-- DATASET EXTRACT follows --

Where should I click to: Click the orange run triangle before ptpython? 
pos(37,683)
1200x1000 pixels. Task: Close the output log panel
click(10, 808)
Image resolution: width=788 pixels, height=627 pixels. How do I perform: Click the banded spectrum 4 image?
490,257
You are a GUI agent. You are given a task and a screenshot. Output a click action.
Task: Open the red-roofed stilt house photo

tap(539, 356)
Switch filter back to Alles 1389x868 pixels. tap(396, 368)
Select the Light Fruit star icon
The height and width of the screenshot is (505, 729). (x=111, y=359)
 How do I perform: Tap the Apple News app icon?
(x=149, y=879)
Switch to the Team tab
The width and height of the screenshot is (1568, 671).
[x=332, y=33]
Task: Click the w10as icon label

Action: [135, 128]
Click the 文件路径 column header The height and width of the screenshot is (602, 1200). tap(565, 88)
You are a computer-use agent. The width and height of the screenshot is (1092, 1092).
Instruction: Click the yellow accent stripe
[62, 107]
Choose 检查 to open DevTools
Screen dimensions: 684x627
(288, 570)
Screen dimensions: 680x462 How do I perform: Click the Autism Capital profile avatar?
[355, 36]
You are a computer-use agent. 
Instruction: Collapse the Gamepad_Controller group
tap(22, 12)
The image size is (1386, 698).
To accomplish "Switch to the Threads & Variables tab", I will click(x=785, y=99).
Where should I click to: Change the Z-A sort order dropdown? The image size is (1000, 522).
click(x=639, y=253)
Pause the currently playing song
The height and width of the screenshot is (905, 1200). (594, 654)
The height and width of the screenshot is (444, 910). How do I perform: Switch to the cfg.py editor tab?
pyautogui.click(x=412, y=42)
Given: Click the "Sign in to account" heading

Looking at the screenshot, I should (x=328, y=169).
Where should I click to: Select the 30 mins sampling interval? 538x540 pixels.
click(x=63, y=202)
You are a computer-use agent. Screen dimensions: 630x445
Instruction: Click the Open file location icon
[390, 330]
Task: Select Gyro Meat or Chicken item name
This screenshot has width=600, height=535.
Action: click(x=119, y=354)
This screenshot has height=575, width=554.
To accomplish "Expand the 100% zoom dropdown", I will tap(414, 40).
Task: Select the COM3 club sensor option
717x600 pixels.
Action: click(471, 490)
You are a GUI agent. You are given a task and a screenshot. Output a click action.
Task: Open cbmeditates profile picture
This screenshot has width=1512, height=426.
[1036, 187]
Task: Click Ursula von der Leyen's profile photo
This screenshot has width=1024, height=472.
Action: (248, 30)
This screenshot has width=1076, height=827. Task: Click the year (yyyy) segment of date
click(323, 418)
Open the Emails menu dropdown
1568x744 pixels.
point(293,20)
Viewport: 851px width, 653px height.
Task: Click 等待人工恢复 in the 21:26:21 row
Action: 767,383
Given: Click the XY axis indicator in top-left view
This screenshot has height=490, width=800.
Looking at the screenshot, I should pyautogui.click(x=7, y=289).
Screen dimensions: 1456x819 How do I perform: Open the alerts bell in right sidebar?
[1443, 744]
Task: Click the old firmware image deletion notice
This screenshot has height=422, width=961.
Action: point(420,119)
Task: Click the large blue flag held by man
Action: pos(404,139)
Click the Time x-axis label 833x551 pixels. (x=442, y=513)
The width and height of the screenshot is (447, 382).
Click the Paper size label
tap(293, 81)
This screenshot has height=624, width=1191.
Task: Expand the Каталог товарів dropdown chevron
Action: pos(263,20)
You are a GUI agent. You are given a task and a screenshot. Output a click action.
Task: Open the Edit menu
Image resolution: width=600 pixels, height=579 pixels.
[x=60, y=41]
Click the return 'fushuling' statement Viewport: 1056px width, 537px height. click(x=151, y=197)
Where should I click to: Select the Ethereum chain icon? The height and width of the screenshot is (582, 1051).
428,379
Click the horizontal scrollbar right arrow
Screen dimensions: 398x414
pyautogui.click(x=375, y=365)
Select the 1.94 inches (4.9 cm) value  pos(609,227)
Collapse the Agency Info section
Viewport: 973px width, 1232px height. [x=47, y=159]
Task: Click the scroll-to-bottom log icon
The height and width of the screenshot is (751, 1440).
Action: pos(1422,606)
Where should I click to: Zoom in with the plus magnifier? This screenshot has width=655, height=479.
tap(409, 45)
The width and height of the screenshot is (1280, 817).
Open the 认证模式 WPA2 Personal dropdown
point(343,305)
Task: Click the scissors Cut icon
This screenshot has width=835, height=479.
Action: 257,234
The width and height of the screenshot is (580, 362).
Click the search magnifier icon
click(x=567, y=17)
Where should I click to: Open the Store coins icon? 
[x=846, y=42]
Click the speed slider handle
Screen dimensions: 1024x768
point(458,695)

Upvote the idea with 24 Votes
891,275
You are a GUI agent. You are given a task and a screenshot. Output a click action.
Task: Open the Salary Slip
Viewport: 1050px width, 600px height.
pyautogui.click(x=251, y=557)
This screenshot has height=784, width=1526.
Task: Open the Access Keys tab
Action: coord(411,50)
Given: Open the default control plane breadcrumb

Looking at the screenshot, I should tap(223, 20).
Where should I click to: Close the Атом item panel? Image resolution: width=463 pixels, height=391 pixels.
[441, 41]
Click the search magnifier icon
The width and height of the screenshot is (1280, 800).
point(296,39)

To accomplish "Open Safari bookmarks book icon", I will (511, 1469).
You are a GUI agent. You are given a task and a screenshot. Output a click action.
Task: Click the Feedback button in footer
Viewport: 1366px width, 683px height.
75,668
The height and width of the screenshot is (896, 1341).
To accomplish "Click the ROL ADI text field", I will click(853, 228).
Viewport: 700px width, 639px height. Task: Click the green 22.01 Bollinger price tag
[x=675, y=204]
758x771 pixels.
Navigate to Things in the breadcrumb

-- DATASET EXTRACT concluded --

WHAT THE TASK ASKS:
Looking back over the data above, restate word for word the lines that begin at the line with "The width and height of the screenshot is (447, 382)." and end at the line with "Click the return", inclusive.

TASK RESPONSE:
The width and height of the screenshot is (447, 382).
Click the Paper size label
tap(293, 81)
This screenshot has height=624, width=1191.
Task: Expand the Каталог товарів dropdown chevron
Action: pos(263,20)
You are a GUI agent. You are given a task and a screenshot. Output a click action.
Task: Open the Edit menu
Image resolution: width=600 pixels, height=579 pixels.
[x=60, y=41]
Click the return 'fushuling' statement Viewport: 1056px width, 537px height. click(x=151, y=197)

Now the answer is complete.